I was very distraught watching DPW workers doing their job. Even though, I am housed and have never slept there when I was homelessness, it was distressing. The sight angered me. I and others who were there; residents, advocates had to walk off for a few minutes and regroup.
Housing Our Neighbors was there to help facilitate the cleanup and assist residents in any way they could. Homeless advocates from HCH alsowere on the scene trying to make it go as smoothly as possible. Camp 421 residents joined with the advocates and DPW in the cleanup.
So far, these homeless people are not being evicted just greatly inconvenienced. Have you ever tried to carry everything you own all day long? Imagine having to move it all by hand six times a week.
Can you see the issues I’m raising?
This is another battle in the war on poverty.
Poverty cannot be swept away. It takes living wages and affordable housing to even scratch the surface of building up from nothing. More importantly it takes HOPE by the people experiencing it and the political will to make things different. I see the HOPE in some, but I think the political will is another story.

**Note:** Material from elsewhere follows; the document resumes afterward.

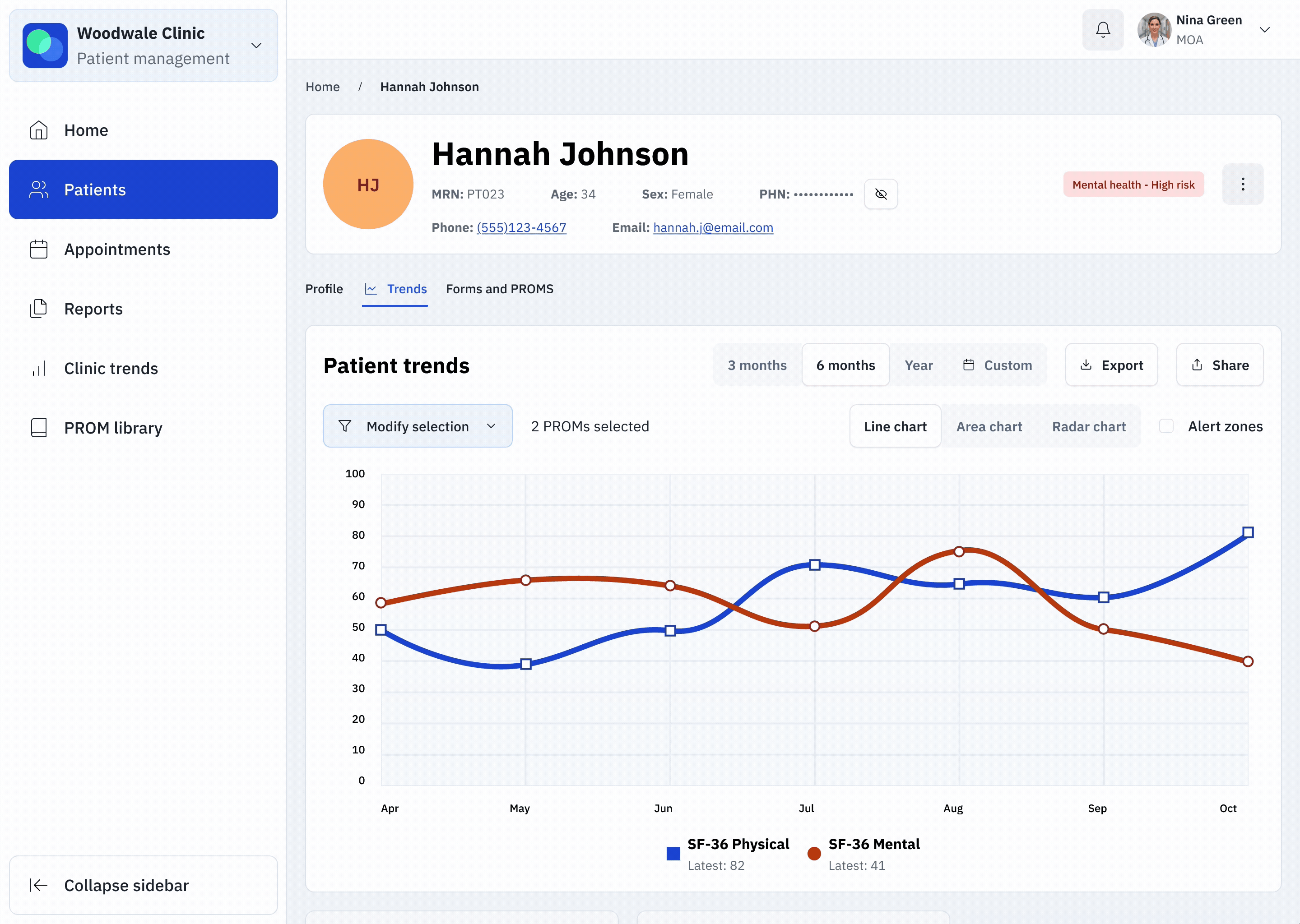Image resolution: width=1300 pixels, height=924 pixels.
Task: Expand the Modify selection dropdown
Action: tap(417, 425)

We are one of the wealthiest states in the country yet we can’t afford to house the most vulnerable among us. It’s time for Baltimore residents together and come up with a real plan for our homeless citizens.
The Journey Home isn’t taking them anywhere. The homeless of Baltimore do not need a five or 10 year road map to a housing pipe dream. They need solutions and real affordable housing programs.
Remember this number; 105. That’s the number of homeless people who died here last year. Baltimore can and needs to do better.
Bonnie Lane is an avid activist and advocate here in Baltimore. She is very vocal about social injustices. Fighting against injustice isn’t just a slogan to her but a way of life. Lane is a soldier in the struggles for social justice, real change and human rights. Having been homeless is what inspired her to become an advocate/activist. A passion for writing consumed her at an early age.